Better Than Their Reputation? On the Reliability of Relevance Assessments with Students

Better Than Their Reputation? On the Reliability of Relevance   Assessments with Students

During the last three years we conducted several information retrieval evaluation series with more than 180 LIS students who made relevance assessments on the outcomes of three specific retrieval services. In this study we do not focus on the retrieval performance of our system but on the relevance assessments and the inter-assessor reliability. To quantify the agreement we apply Fleiss’ Kappa and Krippendorff’s Alpha. When we compare these two statistical measures on average Kappa values were 0.37 and Alpha values 0.15. We use the two agreement measures to drop too unreliable assessments from our data set. When computing the differences between the unfiltered and the filtered data set we see a root mean square error between 0.02 and 0.12. We see this as a clear indicator that disagreement affects the reliability of retrieval evaluations. We suggest not to work with unfiltered results or to clearly document the disagreement rates.


💡 Research Summary

The paper investigates the reliability of relevance assessments performed by students in information‑retrieval (IR) evaluation experiments. Over a three‑year period the authors conducted a series of evaluation campaigns involving more than 180 library‑ and information‑science (LIS) students who judged the relevance of results returned by three distinct retrieval services: a traditional keyword search, an expanded‑query system, and a meta‑search platform. The primary focus is not on the retrieval performance of these services but on the consistency of the students’ judgments and the impact of assessor disagreement on evaluation outcomes.

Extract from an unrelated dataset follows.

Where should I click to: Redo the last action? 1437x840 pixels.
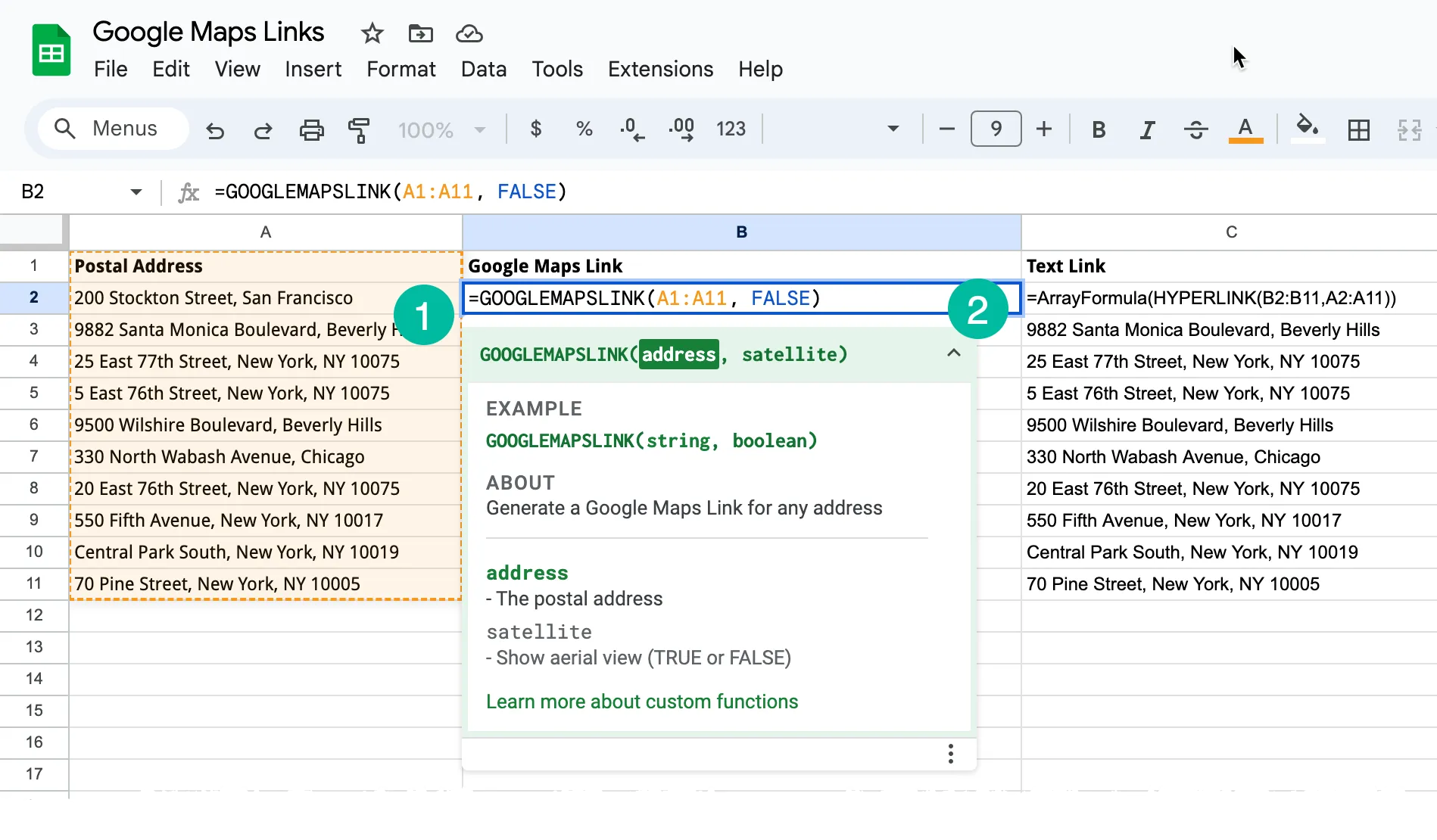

To quantify inter‑assessor agreement the study employs two widely recognized statistical measures: Fleiss’ Kappa, which assesses agreement among multiple raters for categorical data, and Krippendorff’s Alpha, a more general reliability coefficient that can handle nominal, ordinal, interval, and ratio scales and that accounts for missing data. The authors calculate both metrics for each assessment set. The average Fleiss’ Kappa across all tasks is 0.37, indicating only a moderate level of agreement, while the average Krippendorff’s Alpha is 0.15, a value that suggests very low reliability. The discrepancy between the two figures is explained by the fact that Alpha is a more conservative estimator, penalizing random agreement more heavily; consequently, the students’ judgments appear substantially less consistent when evaluated with Alpha.

Recognizing that low‑reliability assessments can distort the perceived effectiveness of retrieval systems, the authors introduce a filtering procedure. They define reliability thresholds (Kappa < 0.4 or Alpha < 0.2) and discard any assessment that falls below these limits. After filtering, they recompute system performance and compare the filtered results with the original, unfiltered data. The root‑mean‑square error (RMSE) between the two sets ranges from 0.02 to 0.12, a modest but non‑trivial deviation that demonstrates how assessor disagreement can affect evaluation metrics.

The paper discusses several factors that likely contributed to the low agreement scores. First, the participants were students rather than domain experts, so their internal relevance criteria were less stable and less aligned with the intended evaluation guidelines. Second, the assessment task involved both binary (relevant/irrelevant) and four‑point ordinal scales, which may have introduced additional ambiguity. Third, the instructional material provided before the assessment was minimal, leading to divergent interpretations of what constitutes “relevant.” The authors argue that more extensive pre‑assessment training, clearer rubrics, and pilot testing of the assessment instrument could raise both Kappa and Alpha values.

Beyond methodological recommendations, the authors reflect on the trade‑off between data quantity and quality. Filtering out low‑reliability judgments improves the overall trustworthiness of the dataset but simultaneously reduces the number of judgments, potentially affecting statistical power. They suggest that researchers should report the proportion of filtered assessments and the reliability thresholds used, thereby enhancing transparency and reproducibility.

In the broader context, the study underscores a persistent challenge in IR evaluation: the reliance on human relevance judgments that are inherently subjective. While expert assessors typically achieve higher agreement (Kappa > 0.6, Alpha > 0.5), they are costly and time‑consuming. Student assessors offer a cost‑effective alternative, but only if their judgments are rigorously validated and, when necessary, filtered. The authors propose that future work should extend this reliability‑focused approach to other domains (e.g., medical, legal) and to mixed assessor pools (experts combined with novices) to examine the generalizability of the findings.

In conclusion, the paper provides empirical evidence that relevance assessments obtained from students exhibit moderate to low inter‑assessor agreement, and that this disagreement can measurably affect retrieval‑system evaluation outcomes. By applying both Fleiss’ Kappa and Krippendorff’s Alpha, and by systematically removing assessments that fall below predefined reliability thresholds, researchers can mitigate the impact of noisy judgments. The authors recommend that IR studies either employ filtered, high‑reliability assessment sets or, at a minimum, fully disclose disagreement rates and the methods used to handle them, thereby strengthening the credibility of evaluation results.